To do -> Quote the records word for word, starting at the line containing "You are a computer-use" and ending at the line containing "click(502, 119)", and omit the pictures from your answer.

Items ->

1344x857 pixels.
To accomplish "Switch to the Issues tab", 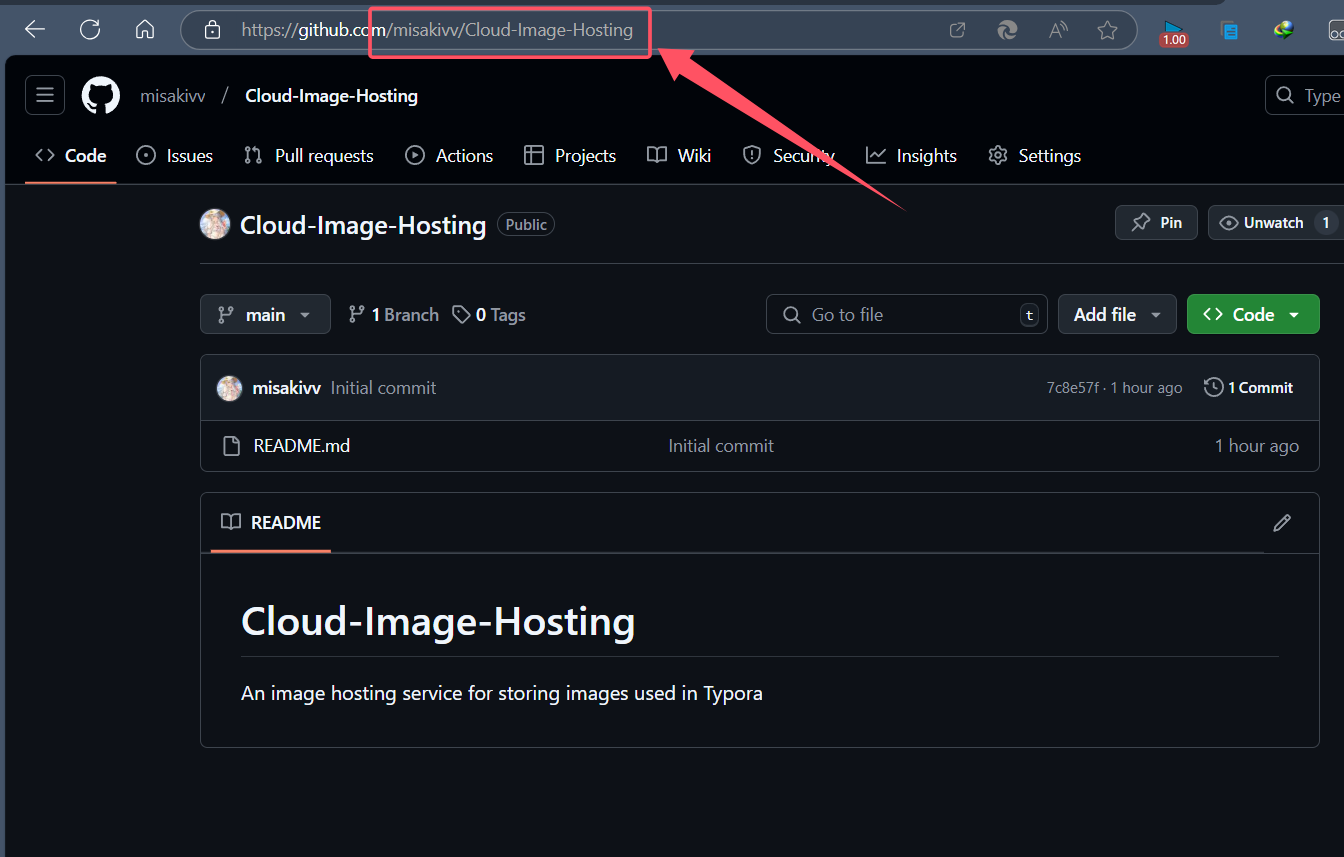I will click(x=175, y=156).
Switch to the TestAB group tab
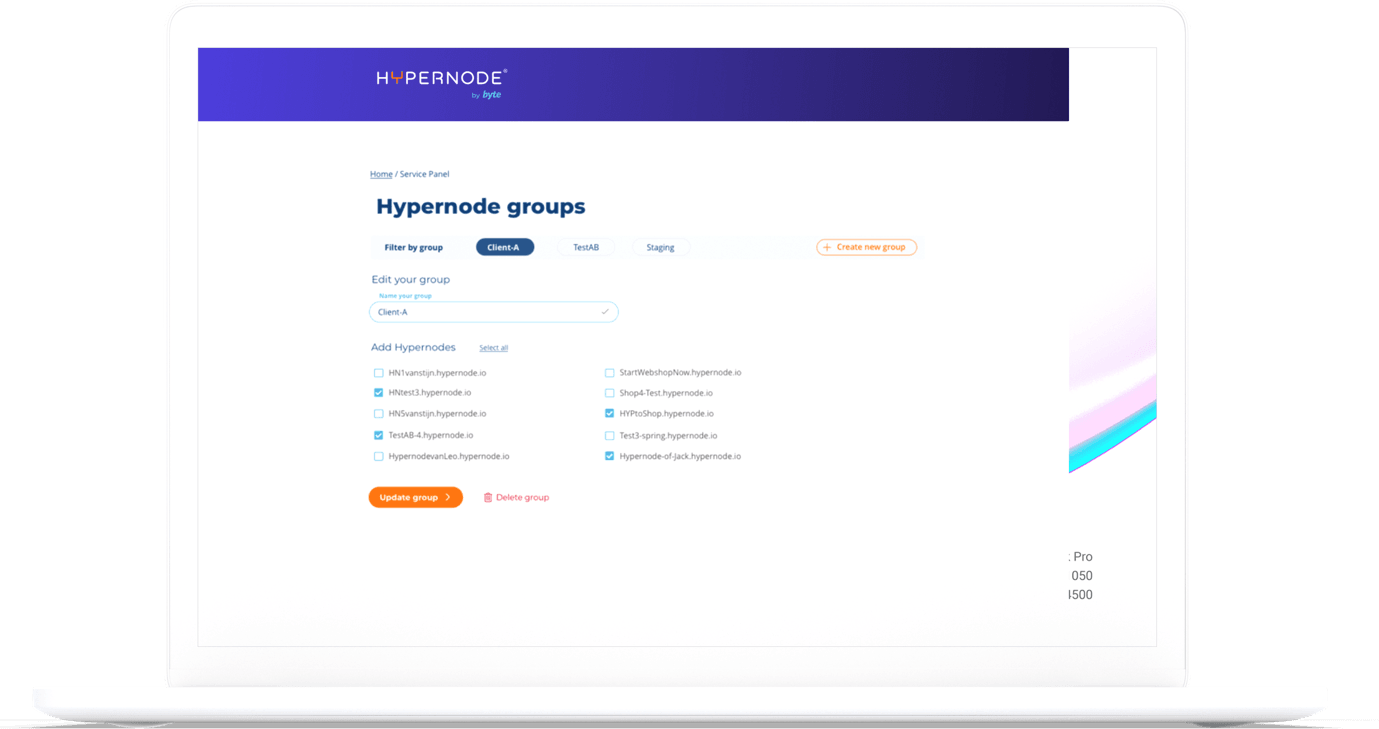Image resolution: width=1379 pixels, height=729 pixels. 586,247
---
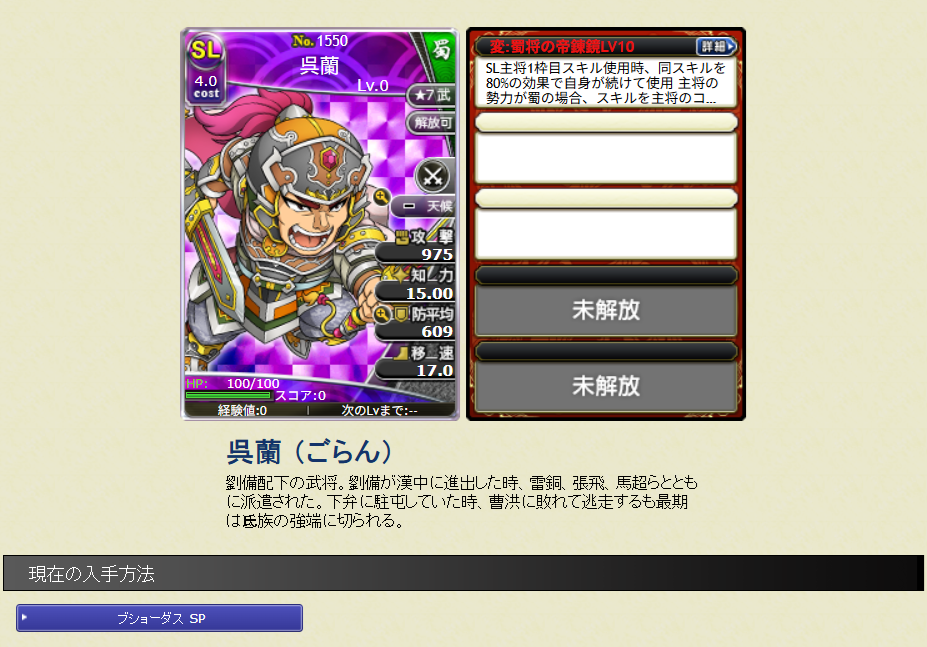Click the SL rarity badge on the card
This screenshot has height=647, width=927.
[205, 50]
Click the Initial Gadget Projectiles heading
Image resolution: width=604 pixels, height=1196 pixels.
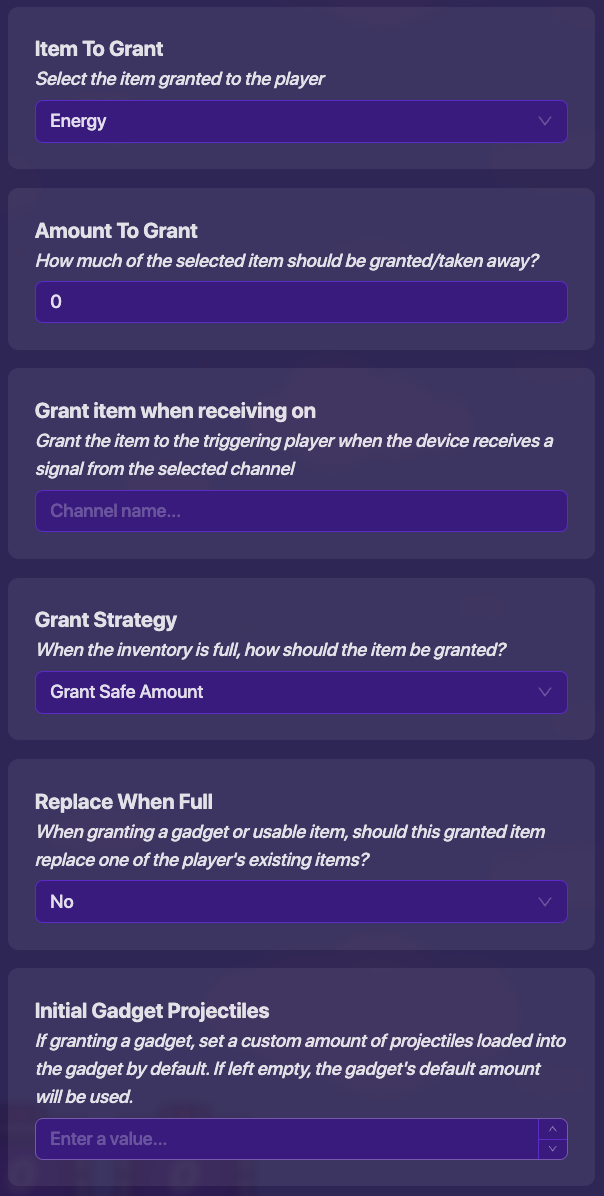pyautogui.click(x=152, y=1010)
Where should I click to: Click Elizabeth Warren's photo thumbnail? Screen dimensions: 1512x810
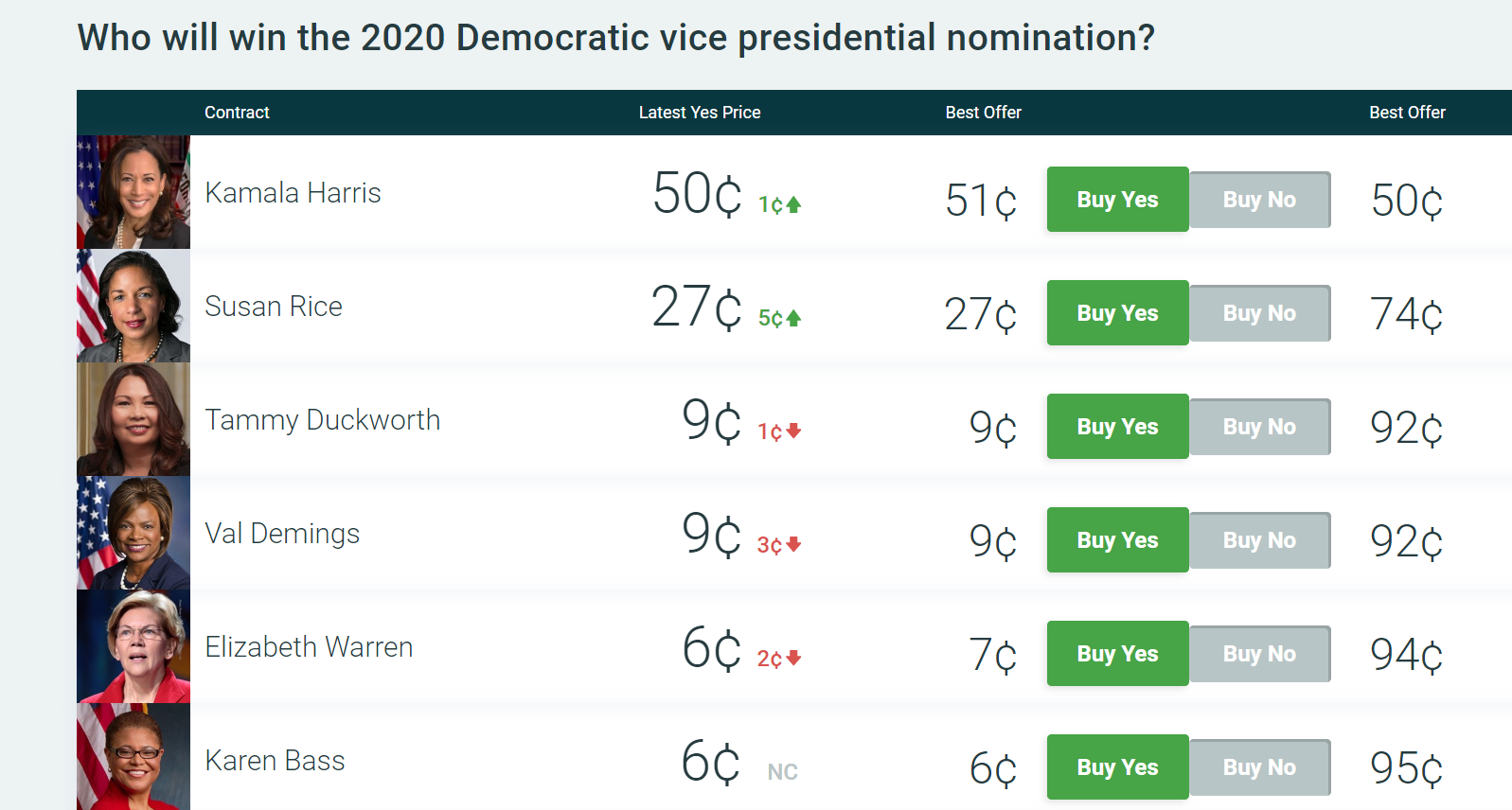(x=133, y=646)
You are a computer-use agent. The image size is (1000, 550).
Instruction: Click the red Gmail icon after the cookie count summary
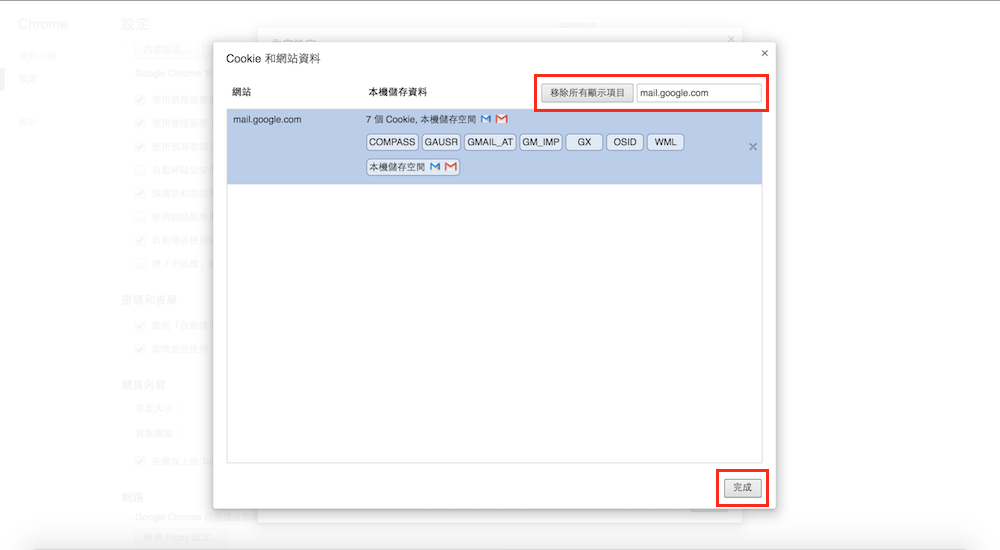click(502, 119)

Solution to this exercise ->
You are a computer-use agent. The image size is (1000, 550).
Instruction: Click the red Gmail icon after the cookie count summary
click(502, 119)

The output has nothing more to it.